The Nebraska department of environment and energy told The Guardian it “does not have an opinion” about the source of the bee die-offs and lacks “jurisdiction” in the matter. It added that it was continuing to “review operations and activities at the facility.” Other state officials also declined to speak with The Guardian directly but Blayne Glissman, an NDEE waste permits specialist, said in defense for the ethanol operation that he believed AltEn officials were just “hard-working people trying to make a living.”
The Take Away
The upshot of all this is the people of Mead are being poisoned by the waste products created at the AltEn ethanol plant and everyone at the state and federal level is looking the other way, pointing fingers, and claiming that protection from environmental harm is someone else’s responsibility. It’s hard to imagine how that doesn’t amount to eco-terrorism. Can you see yourself living there and worrying every day about what effects the effluent from the plant is having on your children and their mental development?
The situation is reminiscent of the water crisis in Flint, Michigan which everyone from the governor on down tried to sweep under the rug or the people near fracking operations whose water is so loaded with pollutants it actually is combustible. See the movie Gasland for more on that subject.

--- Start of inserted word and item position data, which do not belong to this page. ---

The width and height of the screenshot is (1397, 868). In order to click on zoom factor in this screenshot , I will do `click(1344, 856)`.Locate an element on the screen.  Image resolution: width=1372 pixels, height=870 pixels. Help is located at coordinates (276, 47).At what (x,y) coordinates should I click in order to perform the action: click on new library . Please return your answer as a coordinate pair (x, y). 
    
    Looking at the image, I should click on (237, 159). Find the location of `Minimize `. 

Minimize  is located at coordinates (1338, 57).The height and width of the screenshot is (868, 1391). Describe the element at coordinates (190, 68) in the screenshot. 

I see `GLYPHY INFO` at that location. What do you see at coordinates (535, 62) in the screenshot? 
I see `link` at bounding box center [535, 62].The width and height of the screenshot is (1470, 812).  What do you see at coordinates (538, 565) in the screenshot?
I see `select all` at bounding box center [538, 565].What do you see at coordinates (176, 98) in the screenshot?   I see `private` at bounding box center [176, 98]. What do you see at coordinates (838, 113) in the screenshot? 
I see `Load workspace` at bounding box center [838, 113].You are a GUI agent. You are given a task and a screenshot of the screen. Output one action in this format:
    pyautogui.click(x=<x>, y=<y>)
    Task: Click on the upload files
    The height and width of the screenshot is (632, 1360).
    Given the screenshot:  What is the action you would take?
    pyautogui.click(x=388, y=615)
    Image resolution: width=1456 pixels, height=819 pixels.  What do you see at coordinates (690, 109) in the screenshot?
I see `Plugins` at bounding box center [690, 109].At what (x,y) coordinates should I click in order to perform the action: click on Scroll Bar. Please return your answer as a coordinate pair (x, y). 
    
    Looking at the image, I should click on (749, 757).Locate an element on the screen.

The flippant response from Blayne Glissman could easily be applied to corporate executives in the oil and gas industry who are just trying to eke out a living by drilling in national parks, the Arctic National Wildlife Refuge, or in the ocean along both coasts. In essence, he is saying that as long as someone is making money, all these namby pamby environmentalists should just shut up and go away. Your tax dollars at work, people. Kinda makes you feel proud, doesn’t it?